▶ TASK DIRECTIONS:
Retrieve each line that contains the word "yellow" from the entries below.

▶ RECORDS FOR THIS TASK:
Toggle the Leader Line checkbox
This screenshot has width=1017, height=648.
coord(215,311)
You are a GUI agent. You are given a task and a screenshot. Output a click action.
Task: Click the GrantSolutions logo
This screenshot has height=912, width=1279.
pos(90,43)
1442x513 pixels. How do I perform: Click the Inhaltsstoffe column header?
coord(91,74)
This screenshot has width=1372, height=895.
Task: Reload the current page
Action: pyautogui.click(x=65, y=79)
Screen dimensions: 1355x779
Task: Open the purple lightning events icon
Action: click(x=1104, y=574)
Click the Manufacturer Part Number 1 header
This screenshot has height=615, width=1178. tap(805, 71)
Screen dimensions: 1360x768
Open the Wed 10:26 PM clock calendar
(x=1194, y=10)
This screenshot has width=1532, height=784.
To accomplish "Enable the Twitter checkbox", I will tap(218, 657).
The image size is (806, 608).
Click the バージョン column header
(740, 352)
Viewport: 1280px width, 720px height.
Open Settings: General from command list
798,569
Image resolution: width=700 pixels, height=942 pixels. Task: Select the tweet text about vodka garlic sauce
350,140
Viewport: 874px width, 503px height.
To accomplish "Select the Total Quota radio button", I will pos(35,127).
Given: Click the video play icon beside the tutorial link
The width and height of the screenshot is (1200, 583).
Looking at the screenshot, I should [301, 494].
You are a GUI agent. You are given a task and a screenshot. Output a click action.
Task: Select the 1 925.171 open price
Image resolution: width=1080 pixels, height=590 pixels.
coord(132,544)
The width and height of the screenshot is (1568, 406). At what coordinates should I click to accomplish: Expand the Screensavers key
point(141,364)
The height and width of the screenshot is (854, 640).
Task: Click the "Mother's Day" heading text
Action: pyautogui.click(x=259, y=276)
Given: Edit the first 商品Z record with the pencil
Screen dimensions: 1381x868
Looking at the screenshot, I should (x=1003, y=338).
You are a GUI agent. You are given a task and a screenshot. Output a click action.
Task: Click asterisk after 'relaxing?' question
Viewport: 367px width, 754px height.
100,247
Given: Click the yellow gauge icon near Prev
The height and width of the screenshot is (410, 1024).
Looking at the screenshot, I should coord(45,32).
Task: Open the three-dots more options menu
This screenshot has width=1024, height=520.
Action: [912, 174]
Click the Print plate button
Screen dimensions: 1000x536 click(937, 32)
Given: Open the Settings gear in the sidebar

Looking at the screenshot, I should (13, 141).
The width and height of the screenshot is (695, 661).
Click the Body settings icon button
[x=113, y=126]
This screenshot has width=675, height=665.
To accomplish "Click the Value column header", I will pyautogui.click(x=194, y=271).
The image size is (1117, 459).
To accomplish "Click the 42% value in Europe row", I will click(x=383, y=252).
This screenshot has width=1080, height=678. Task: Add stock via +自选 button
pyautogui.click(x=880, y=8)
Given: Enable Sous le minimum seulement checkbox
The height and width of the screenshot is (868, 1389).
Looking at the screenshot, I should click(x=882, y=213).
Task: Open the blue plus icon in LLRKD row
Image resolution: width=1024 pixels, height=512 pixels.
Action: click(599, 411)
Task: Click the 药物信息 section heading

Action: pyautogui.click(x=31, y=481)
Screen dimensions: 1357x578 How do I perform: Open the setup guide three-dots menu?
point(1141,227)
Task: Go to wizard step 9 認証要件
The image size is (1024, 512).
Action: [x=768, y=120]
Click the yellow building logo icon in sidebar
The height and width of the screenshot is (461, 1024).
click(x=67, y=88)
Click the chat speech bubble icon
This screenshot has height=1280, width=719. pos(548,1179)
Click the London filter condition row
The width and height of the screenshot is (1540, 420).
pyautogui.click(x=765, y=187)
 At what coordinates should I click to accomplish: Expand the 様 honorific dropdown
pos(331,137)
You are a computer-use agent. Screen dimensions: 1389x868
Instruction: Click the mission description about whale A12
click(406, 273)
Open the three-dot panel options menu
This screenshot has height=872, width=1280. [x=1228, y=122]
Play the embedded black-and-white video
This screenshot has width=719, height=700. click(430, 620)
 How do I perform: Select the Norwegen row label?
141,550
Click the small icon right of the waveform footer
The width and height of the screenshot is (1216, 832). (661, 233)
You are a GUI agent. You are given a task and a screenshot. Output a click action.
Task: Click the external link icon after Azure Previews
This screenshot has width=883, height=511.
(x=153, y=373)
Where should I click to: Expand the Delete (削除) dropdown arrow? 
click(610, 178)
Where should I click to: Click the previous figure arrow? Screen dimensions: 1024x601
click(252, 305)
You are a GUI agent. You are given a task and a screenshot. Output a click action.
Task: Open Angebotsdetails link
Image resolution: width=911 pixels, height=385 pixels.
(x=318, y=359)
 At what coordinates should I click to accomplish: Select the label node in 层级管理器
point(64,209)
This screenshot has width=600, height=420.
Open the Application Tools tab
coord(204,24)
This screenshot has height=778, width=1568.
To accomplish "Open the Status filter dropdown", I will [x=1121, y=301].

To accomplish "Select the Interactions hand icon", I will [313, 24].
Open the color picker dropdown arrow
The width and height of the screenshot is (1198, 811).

▶ EXERCISE RESPONSE:
Given: Click the yellow gauge icon near Prev
Click the yellow building logo icon in sidebar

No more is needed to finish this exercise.